PTV AG, Karlsruhe, Germany

1. 1. 1. 1. IntroductionIntroductionIntroductionIntroduction

This paper is intended to show how a comprehensive transportation planning

system can be used to analyse the impact of a People Mover or Personal

Rapid Transit (PRT) system on traffic and transportation operations. Both

systems use comparatively small driverless vehicles which are controlled

automatically.

Based on two examples we demonstrate the benefits of macroscopic planning

and microscopic simulation of public transport systems:

In the first example the aim is to choose a system that enables the provision of

efficient transport services in a high density area such as a new development

in West Bay area, Doha, Qatar. An underground system will connect this area

with the other parts of the city. A people mover system is planned to be

integrated into the multi-modal transport system in order to serve the high

density area. According to information on existing and future land use, traffic

demand is generated by office buildings, hotels, a congress centre and a

shopping mall in this area. Due to difficult climate conditions, the footpaths

between these origins of traffic and the people mover stations have to be as

short as possible. An important aspect here is to find out how the smaller

vehicles of the people mover system can handle the expected flow emerging

from the high-capacity underground trains.
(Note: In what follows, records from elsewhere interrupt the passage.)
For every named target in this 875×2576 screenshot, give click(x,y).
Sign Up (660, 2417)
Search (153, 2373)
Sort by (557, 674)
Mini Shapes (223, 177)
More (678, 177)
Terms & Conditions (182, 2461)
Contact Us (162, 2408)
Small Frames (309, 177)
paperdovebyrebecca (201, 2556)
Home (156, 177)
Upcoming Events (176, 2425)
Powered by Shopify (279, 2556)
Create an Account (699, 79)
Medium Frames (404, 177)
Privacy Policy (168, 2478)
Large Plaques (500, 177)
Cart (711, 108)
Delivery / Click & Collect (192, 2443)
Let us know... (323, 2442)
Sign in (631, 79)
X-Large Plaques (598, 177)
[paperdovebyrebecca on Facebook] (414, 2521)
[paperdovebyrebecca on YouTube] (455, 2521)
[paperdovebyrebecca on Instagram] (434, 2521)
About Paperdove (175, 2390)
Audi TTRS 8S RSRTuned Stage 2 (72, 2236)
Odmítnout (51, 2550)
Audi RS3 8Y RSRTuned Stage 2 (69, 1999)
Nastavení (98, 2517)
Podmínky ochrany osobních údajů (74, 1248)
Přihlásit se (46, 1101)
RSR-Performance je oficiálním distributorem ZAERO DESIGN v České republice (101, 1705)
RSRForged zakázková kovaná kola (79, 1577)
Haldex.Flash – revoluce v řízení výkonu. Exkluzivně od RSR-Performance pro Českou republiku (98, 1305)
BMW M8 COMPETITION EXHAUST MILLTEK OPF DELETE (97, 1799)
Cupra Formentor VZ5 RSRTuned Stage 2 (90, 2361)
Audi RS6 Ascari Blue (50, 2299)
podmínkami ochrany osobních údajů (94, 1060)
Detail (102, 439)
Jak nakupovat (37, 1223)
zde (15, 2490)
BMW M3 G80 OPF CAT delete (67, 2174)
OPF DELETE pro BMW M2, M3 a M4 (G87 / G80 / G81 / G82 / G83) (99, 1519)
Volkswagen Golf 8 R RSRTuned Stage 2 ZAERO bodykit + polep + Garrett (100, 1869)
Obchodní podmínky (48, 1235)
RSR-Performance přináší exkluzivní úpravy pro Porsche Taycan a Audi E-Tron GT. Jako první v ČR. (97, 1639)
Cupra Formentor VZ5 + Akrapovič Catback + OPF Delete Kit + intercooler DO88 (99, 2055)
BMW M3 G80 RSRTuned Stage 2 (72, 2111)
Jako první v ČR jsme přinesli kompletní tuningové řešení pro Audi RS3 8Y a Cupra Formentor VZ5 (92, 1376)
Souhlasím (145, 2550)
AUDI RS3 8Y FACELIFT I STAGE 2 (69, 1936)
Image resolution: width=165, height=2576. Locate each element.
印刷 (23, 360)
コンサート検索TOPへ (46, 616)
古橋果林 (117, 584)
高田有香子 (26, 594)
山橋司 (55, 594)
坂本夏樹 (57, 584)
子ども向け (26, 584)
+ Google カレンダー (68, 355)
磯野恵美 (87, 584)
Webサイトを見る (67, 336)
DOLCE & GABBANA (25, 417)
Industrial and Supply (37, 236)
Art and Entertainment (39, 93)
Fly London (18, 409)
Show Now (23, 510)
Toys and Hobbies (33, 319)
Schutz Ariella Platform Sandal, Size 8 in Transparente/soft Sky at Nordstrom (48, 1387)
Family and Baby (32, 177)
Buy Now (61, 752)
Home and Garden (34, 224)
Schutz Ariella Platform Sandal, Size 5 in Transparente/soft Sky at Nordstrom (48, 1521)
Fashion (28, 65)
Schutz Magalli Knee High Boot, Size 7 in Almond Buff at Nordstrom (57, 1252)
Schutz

The second example models and analyses a demand-responsive transport

system (DRT) which means that vehicles are not assigned to fixed routes and

fixed times. DRT matches the service more closely to the customers' needs:

passengers request a journey as soon as they arrive at the pick-up point and

the vehicles will then take them to the desired destination on the shortest

possible route without any intermediate stops. Small vehicles along with a

simple but effective empty vehicle management provide a highly available

transport service. In most situations there are no waiting times for the

passengers. Other transport systems may also be integrated to form a

comprehensive, city-wide, multi-modal transport model for further analysis –

even including private transport modes such as cars and bikes. For clarity, the

other systems are not shown here.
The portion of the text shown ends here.